Clever Andrew Davies (the man could adapt a parking ticket for television and scoop multiple BAFTAs) has sympathetically squished Winifred Holtby’s spectacular but neglected novel into three heady parts. Though it could easily have gone to six (the ending feels a little rushed), the bulk of South Riding (Sunday, 9pm, BBC1) is shrewdly paced. Its unfashionably ancient heroine (she must be at least 38!) is a smart, stubborn feminist and, by way of an apology, also sexy and soft-centred.

Burton’s one-woman campaign for girls of all social backgrounds to receive not just an education but a good education is overshadowed by leftist councillor Joe Astell’s agenda. He wants decent housing for the slum folk. Their goals may be born from the same concerns but, frustratingly, the inclination and money to solve both social problems at all (let alone at once) is sadly lacking. In South Riding, local politics and its infuriating intricacies underlie everything else. Fortunately, Davies gives over enough space for proper, juicy exploration. Through this we get to know some of the council’s more absurd players and enjoy some tragicomic moments--look out for one man and his pampered cat.

Burton’s biggest objector is the emotionally illiterate Robert Carne (David Morrissey), a conservative landowner and struggling single father. The pair war from the moment they meet, but towards the end of this first instalment there’s a loaded, loin-tingling scene in a cowshed. Their relationship thaws, at least temporarily. Here, you’ll wonder if they’ll eventually be able to overlook their ideological differences and perhaps use famer Carne’s plentiful hay supply for something other than livestock bedding.

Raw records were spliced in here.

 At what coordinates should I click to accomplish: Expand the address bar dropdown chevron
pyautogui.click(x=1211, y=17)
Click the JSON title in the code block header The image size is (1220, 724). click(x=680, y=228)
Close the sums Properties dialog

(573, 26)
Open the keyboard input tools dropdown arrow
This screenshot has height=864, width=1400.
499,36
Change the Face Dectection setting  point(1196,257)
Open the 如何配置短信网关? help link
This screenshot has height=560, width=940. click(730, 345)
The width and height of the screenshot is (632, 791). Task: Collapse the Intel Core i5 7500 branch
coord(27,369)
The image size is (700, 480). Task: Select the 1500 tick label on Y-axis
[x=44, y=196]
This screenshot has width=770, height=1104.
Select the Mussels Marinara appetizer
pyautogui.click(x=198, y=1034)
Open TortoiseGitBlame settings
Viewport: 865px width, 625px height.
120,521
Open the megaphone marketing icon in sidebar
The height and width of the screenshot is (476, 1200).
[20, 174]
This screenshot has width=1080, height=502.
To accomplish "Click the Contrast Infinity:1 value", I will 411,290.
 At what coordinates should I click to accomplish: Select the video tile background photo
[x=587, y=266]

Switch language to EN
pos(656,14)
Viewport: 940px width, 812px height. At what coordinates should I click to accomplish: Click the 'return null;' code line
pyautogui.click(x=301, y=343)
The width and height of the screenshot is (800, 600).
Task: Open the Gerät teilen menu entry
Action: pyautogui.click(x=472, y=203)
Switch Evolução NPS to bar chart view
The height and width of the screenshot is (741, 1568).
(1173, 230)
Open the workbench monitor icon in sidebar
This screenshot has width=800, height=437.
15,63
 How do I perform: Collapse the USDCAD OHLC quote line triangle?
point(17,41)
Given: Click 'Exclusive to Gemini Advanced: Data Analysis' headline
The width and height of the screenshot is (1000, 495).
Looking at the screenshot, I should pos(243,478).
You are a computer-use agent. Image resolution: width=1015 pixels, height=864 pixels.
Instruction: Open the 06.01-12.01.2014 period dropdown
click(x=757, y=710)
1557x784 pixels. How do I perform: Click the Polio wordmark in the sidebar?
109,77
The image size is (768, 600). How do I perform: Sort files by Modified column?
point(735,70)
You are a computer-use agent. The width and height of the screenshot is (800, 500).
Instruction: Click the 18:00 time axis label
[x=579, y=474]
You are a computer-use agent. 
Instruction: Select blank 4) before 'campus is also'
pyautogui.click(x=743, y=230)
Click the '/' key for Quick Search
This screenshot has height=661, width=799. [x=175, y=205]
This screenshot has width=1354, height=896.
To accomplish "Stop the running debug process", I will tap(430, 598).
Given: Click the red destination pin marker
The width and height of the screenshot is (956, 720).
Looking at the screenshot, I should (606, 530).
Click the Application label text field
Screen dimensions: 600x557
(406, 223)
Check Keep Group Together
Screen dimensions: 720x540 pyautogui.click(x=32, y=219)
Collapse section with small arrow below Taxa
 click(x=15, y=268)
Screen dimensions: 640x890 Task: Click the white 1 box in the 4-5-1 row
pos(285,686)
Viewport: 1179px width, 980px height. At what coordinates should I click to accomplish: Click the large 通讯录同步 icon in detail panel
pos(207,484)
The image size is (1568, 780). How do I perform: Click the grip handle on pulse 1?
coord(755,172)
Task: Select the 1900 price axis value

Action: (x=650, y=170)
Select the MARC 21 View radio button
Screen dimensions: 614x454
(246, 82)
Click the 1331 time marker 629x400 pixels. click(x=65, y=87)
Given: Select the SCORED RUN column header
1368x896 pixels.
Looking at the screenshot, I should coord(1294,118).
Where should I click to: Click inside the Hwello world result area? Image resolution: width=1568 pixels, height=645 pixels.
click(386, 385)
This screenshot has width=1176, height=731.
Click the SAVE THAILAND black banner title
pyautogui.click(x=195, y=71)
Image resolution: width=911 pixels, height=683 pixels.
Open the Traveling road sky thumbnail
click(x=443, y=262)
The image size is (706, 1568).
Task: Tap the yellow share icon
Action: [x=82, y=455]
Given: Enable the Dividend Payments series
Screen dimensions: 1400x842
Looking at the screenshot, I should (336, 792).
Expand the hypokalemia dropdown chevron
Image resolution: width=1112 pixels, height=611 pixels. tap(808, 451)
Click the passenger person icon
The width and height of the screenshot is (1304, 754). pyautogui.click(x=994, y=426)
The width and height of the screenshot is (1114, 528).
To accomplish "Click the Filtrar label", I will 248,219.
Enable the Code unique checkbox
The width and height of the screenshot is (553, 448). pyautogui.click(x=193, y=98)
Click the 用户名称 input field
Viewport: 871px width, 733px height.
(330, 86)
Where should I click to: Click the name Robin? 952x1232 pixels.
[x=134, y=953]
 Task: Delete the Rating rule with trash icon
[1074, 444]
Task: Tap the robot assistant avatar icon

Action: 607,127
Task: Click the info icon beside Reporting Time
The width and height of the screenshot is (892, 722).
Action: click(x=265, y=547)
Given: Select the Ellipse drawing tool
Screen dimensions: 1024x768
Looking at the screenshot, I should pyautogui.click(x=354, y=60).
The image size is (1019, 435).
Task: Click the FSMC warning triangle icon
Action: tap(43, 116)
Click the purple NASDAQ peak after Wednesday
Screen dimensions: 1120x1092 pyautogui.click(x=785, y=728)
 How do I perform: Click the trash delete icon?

Looks-wise, South Riding is short on escapist scenery, but that’s no bad thing. Lesser period dramas require blissful backdrops to distract viewers from their stagnant plotting and hacky dialogue. There’s none of that here, so the landscape is enduringly desolate while the major cast stay taupe-wrapped and unadventurously groomed. For lingering shots of bucolic loveliness or flushed wenches, get thee to Larkrise.